From: robertwessel2 on
On Nov 21, 5:29 pm, "Skybuck Flying" <s...(a)hotmail.com> wrote:
> <robertwess...(a)yahoo.com> wrote in message
>
> news:3bac3f75-697b-4f5d-a835-89cf7375ba1f(a)j20g2000hsi.googlegroups.com...
>
>
>
>
>
> > On Nov 20, 11:39 pm, "Skybuck Flying" <s...(a)hotmail.com> wrote:
> >> Yeah baby !
>
> >> Skybuck's Universal Code must have impressed AMD LOL.
>
> >> They added a LZCNT instruction.
>
> >> Leading Zero Count.
>
> >> Nice !
>
> >> Might come in handy in the future !
>
> >> My point:
>
> >> If intel CPU does not have LZCNT instruction then they can forget about
> >> me
> >> buying their fricking chip.
>
> >> I'll definetly go for AMD chip... just for this single instruction yeah
> >> baby
> >> ! ;)
>
> >> Just because they added this instruction I am going to do some research
> >> into
> >> some areas if this allows new algorithms and fast methods for all kinds
> >> of
> >> stuff.
>
> >> Ofcourse my lips will be sealed for now because this is secret research
> >> but
> >> some fruits might come out of it ! ;) :D
>
> > As usual, if you had done even the slightest amount of research you
> > would have discovered that BSR has been in the ISA since the 486.
> > LZCNT is a somewhat improved version.
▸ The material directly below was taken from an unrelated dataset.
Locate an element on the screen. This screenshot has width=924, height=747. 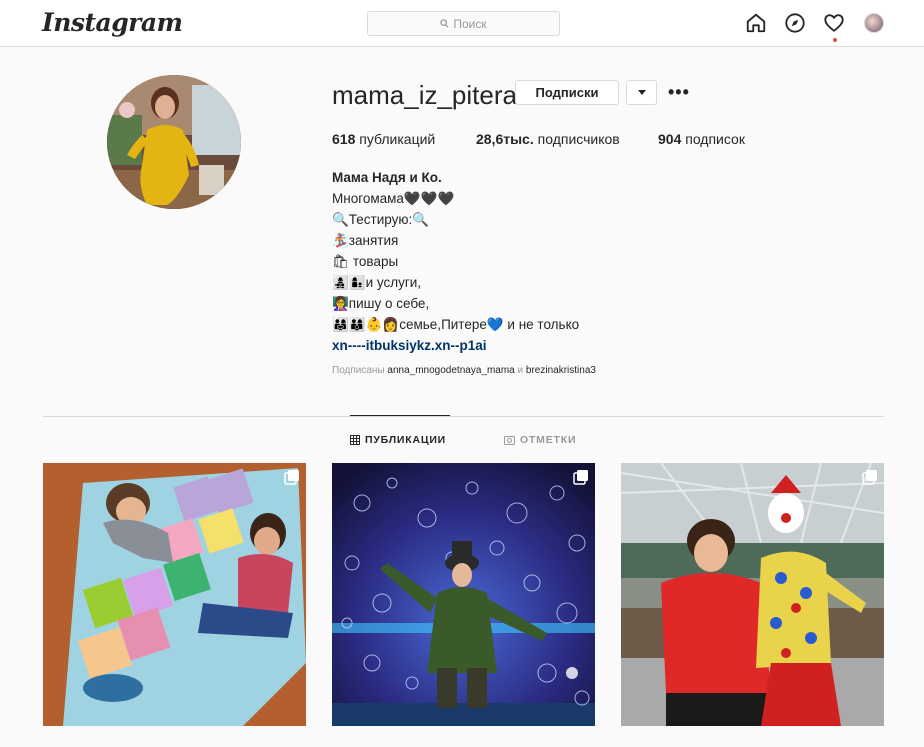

The new instruction fixes a
> > design problem in that the old instruction does not deal with an all
> > zero input in a particularly useful way (it sets a condition code),
> > where as the new instruction sets the result to 32 (or 64). The use
> > of the condition code is problematic for high speed implementations on
> > heavily pipelined/out of order processors.
>
> BSR sets the bit index.
> If no one is found it's undefined.
>
> I am not sure how LZCNT is supposed to work.
>
> But I guess it returns a "count" which is different then a bit index.
>
> So there are differences.
>
> Try converting a BSR to a LZCNT, I like to see you do it...
>
> How many instruction is it going to take you to mimic LZCNT with BSR + extra
> instructions ? Hmmmmm ? ;)


If you're "not sure how LZCNT is supposed to work," how can you
seriously ask any of these questions?

First, the count and index values are identical. IOW, the "count" of
leading zeros in 0x40000000 (assuming a 32 bit value) is 3. The index
of the first one bit is 3.

As to equivalence:


lzcnt eax,ebx


bsr eax,ebx
jnz notzero
mov eax,32
notzero:


Like I said, bsr handles the zero input case in a less than completely
useful way (and the way the target register is handled in that case
introduces an unnecessary dependency). OTOH, if you're searching for
the first set bit in a larger structure, it doesn't matter, since
you'd use the zero flag to loop.

Lzcnt also sets the carry and zero flags differently. Lzcnt sets the
carry flag if the input is zero (which is what bsr does to the zero
flag), and sets the zero flag to reflect the returned value. In both
cases the other flags are mostly undefined.

So when are you going to learn how to read documentation? Hmmmmmm?